As I prepare to write this article, I have a feeling of impending doom as the last time I broached this subject everything I said was taken completely out of context and I was labelled a chauvinist against women’s rugby.
Nothing could be further from the truth, as much as I wouldn’t want my wife or daughter to play because of the potential injury risk, I believe it is their choice and of all the sports with a potential injury risk, rugby has some of the best game management aimed at protecting those who take part.
That said, the news that England’s elite women are to lose their professional contracts with the RFU is not a major surprise.
I must admit to initially being a supporter of central contracts for England women, proclaiming what a good idea it was. Particularly because I was part of the Club England committee when the men’s game went professional and tried in vain to persuade the RFU to instigate central contracts for the players in the England squad and below.
However, once I have had time to reflect on the RFUs decision to offer contracts to 48 players, I realised that a bad decision had been made.
The big difference between the men’s and women’s game is that all of the men’s elite clubs below international are professional, whereas women’s are amateur.
For the men, if they lose their place in the England squad, they will still carry on being a professional rugby player at their own club. For the women, if dropped, they immediately return to amateur status in an amateur club.
Unfortunately, the women’s game, although growing, does not have the levels of participants or support to be a viable professional sport.
Having said that, the efforts of the women in winning the World Cup in 2014 were no less than those of their male counterparts in 2003 or in any other competition over the years but that in itself isn’t reason to offer professional contracts.

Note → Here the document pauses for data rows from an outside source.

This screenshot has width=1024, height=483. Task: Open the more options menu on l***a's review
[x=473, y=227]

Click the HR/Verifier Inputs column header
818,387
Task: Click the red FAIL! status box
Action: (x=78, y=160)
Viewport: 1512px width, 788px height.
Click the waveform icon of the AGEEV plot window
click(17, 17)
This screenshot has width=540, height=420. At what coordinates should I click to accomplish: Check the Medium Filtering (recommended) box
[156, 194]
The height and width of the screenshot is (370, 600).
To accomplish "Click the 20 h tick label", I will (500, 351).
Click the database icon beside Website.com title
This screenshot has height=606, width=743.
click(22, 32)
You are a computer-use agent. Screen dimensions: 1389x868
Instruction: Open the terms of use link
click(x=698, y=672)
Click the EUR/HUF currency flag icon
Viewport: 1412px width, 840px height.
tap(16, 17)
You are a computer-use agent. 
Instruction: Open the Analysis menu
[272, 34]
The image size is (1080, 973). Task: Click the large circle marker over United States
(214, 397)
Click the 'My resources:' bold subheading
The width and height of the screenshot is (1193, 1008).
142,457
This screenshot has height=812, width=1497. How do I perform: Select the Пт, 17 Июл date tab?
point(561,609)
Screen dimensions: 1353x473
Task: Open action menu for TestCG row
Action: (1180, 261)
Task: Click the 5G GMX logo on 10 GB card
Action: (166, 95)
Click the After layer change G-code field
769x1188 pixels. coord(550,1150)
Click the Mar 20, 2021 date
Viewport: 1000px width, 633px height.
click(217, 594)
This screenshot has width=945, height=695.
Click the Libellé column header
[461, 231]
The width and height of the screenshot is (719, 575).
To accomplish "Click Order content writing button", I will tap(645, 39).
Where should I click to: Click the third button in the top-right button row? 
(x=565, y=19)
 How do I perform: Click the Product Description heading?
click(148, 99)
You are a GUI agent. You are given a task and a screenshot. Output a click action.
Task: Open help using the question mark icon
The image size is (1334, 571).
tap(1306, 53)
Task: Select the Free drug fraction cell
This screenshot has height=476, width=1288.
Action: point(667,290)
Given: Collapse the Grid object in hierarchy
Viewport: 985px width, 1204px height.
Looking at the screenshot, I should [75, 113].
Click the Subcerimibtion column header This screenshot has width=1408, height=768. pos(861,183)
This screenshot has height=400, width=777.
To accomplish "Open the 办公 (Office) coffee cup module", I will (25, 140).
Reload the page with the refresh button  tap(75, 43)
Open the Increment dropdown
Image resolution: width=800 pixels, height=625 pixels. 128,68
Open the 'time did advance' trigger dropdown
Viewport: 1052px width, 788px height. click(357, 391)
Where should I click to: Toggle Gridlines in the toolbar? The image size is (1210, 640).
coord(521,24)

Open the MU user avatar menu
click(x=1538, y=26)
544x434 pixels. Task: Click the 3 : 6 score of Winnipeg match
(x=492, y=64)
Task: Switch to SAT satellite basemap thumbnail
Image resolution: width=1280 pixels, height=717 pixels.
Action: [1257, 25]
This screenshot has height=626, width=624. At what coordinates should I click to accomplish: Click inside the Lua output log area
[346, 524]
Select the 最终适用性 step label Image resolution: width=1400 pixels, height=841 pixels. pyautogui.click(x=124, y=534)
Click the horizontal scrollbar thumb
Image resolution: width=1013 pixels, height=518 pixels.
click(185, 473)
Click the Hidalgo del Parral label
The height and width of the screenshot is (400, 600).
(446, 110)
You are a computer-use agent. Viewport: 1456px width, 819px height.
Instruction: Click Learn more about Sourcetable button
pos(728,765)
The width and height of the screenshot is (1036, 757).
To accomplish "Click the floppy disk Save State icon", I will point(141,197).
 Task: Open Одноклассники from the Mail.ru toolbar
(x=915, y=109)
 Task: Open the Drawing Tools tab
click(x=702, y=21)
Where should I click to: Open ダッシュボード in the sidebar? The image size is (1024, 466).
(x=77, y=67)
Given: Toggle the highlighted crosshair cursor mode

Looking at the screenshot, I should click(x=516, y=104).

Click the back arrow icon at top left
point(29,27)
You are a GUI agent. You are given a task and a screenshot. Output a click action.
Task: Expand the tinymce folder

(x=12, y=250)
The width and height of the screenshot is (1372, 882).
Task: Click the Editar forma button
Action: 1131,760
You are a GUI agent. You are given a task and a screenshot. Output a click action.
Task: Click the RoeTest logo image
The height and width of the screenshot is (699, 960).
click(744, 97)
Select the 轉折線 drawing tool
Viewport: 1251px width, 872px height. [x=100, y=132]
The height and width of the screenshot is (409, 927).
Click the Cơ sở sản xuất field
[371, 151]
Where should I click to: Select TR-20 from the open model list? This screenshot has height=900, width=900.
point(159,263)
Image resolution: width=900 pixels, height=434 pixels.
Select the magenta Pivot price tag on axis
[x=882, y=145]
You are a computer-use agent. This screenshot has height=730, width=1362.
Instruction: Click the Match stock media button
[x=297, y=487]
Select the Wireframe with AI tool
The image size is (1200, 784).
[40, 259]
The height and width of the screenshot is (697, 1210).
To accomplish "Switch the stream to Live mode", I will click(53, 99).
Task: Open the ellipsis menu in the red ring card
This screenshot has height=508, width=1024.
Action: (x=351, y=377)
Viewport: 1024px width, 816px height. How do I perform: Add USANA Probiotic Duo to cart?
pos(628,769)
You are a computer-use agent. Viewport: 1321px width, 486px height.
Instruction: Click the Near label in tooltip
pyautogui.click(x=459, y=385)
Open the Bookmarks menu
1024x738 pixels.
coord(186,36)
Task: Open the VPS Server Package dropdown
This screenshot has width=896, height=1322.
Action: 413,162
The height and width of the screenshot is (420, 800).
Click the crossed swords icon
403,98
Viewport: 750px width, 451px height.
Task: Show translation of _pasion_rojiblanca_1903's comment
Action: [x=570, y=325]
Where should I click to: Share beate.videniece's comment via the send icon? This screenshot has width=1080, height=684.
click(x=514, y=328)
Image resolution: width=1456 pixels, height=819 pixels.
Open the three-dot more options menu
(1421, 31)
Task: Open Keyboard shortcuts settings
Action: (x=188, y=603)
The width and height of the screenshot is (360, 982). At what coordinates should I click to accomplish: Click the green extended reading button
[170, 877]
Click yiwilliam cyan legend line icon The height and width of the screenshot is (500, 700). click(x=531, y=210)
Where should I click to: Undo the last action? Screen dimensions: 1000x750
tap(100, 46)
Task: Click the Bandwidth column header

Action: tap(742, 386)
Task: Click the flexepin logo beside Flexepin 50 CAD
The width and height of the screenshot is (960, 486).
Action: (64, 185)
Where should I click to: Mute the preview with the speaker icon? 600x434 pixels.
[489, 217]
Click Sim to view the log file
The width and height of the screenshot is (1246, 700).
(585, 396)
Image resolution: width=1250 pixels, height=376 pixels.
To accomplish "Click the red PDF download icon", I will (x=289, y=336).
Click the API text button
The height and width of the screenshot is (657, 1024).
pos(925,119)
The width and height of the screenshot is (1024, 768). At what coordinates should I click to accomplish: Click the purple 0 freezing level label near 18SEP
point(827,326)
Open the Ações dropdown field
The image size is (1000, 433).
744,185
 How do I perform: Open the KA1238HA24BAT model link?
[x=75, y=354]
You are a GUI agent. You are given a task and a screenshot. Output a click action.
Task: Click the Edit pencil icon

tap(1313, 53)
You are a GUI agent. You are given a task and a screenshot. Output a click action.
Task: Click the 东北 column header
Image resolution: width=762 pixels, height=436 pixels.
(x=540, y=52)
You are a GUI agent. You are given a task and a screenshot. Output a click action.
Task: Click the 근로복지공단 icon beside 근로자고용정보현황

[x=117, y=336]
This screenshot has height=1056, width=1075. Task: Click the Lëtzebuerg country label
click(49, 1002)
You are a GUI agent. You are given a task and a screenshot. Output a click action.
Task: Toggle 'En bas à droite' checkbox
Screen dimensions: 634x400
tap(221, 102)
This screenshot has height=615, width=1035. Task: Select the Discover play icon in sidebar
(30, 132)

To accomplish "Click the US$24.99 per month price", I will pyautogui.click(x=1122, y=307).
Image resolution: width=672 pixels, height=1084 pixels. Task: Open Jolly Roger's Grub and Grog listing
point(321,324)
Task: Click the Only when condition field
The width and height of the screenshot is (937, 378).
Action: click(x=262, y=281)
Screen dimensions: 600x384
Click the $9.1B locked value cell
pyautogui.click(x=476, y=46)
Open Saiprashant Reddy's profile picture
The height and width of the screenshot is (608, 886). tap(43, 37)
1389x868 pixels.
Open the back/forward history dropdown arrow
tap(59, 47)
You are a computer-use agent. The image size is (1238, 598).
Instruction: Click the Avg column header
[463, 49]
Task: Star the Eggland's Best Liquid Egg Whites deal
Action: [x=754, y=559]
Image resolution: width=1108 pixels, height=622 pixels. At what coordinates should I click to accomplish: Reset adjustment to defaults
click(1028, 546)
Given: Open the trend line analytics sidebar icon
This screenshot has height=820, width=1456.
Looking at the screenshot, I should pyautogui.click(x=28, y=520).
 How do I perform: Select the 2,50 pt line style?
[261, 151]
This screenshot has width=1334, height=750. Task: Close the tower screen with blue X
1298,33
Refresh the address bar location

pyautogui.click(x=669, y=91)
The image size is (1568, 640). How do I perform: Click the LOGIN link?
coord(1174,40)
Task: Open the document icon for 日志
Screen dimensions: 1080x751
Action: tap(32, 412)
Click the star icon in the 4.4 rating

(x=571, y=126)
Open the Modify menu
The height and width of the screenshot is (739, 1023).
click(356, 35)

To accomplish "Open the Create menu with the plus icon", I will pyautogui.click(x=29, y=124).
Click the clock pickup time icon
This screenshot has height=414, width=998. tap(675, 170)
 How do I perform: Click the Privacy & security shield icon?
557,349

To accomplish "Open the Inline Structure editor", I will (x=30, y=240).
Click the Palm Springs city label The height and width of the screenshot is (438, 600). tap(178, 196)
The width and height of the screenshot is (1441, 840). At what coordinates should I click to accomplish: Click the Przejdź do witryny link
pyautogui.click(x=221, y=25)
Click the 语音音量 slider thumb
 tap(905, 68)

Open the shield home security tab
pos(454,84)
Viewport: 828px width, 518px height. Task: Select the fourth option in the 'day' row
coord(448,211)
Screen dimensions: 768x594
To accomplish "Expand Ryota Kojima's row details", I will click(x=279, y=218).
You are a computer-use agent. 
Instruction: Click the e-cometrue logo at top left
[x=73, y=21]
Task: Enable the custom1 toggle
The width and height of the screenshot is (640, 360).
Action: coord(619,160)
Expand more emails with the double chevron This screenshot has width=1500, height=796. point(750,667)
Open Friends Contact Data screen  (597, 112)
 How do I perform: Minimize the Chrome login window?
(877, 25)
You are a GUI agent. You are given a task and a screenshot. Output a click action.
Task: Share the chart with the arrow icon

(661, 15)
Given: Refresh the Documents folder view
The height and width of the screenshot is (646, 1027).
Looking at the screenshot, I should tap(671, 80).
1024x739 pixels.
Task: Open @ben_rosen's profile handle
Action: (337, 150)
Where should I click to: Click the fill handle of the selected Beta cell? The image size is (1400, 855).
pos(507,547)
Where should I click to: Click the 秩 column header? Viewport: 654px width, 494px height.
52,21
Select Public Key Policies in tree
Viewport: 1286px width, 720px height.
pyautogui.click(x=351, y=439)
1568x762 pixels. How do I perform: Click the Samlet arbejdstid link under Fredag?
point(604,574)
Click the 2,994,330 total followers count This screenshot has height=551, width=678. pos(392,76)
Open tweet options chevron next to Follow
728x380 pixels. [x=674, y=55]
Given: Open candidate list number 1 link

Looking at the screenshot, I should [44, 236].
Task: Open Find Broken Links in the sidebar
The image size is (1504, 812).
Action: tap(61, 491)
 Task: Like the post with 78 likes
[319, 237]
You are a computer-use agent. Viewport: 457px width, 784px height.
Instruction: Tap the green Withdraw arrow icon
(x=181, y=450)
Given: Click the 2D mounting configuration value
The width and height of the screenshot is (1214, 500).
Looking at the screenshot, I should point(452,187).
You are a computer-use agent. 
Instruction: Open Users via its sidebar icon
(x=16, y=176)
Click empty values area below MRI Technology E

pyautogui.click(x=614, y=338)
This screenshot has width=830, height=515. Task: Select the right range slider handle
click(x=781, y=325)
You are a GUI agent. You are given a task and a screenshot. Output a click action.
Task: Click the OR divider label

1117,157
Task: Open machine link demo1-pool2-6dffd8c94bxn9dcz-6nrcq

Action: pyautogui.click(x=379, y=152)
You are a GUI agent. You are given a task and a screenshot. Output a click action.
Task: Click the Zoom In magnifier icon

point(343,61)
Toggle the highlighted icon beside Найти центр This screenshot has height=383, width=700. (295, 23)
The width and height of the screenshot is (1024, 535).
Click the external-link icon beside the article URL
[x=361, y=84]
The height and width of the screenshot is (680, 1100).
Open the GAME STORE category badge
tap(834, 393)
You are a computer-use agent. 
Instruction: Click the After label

For a sport to be professional, it must have a level of support and participation that can finance its elite end professionalism no matter what the sport and who is competing. In rugby even the men’s game is struggling to balance its professional books after 20 or so years of the professional rugby game.
It remains true that it’s only through the vast amounts of money paid to the Premiership by the RFU for the release of players (EQP etc.) that any of the clubs make a profit, while effectively reducing the direct funding for the grassroots game.
Meanwhile, the shadow sports minister has waded into the argument by protesting a lack of commitment to the Women’s game by the RFU. However, Rosena Allin-Khan has shown that she is lacking in knowledge of the game and also its finances.
Her comment, “For an organisation with a total annual revenue in the hundreds of millions, to make this decision is deeply disappointing. Surely the RFU should be focused on investing in both aspects of the women’s game and should be prepared to back this up with secure contracts for both teams – 7s and 15s. After all, this is the commitment that the RFU has made to the men’s game in England.” This statement is fundamentally wrong.
Firstly, the RFU doesn’t make hundreds of millions and in fact, it is only in recent years they have managed to break the one hundred million pound mark but only a relatively small percentage is held as retained profit with the rest spent mainly funding the professional game.
Also, there are no contracts for the men’s 15s game, only the 7s players are contracted to the RFU, so in fact, the union is bringing the women’s game in line with the men’s by cancelling the 15s contracts.
It actually makes the women slightly better off than the men as none of the male 7s players are part of the 15s England squad, whereas many of the women are.
What makes the impact seem so bad for the women is the fact that they have had to make a decision as to whether to give up their professional life outside rugby to pursue one in the game.
This is no different from the men who took the chance when the game went professional in 1995. Many of those men had to gamble on whether the professional game would succeed and if it did, they had to ask; would they be offered long-term contracts making it worthwhile to stop ‘proper’ work?
Over the years there have been many male players who haven’t had their contract renewed and have had to find another source of income as the dream of being a professional sportsperson evaporated.
It would appear Rosena Allin-Khan doesn’t understand amateur sport either with her comment, ‘It should be noted that the RFU is placing the risk of playing international rugby on the players themselves… Asking players to pause and resume their professions every two years puts their futures at considerable risk.’ It seems to imply that every amateur sportsperson should be paid to participate in their sport because of the risk of losing their job.
One way forward for the women would be to replace the contract with a match fee as it is in the men’s game, that way they would have the same financial incentive (if they need one) to play for England as the men.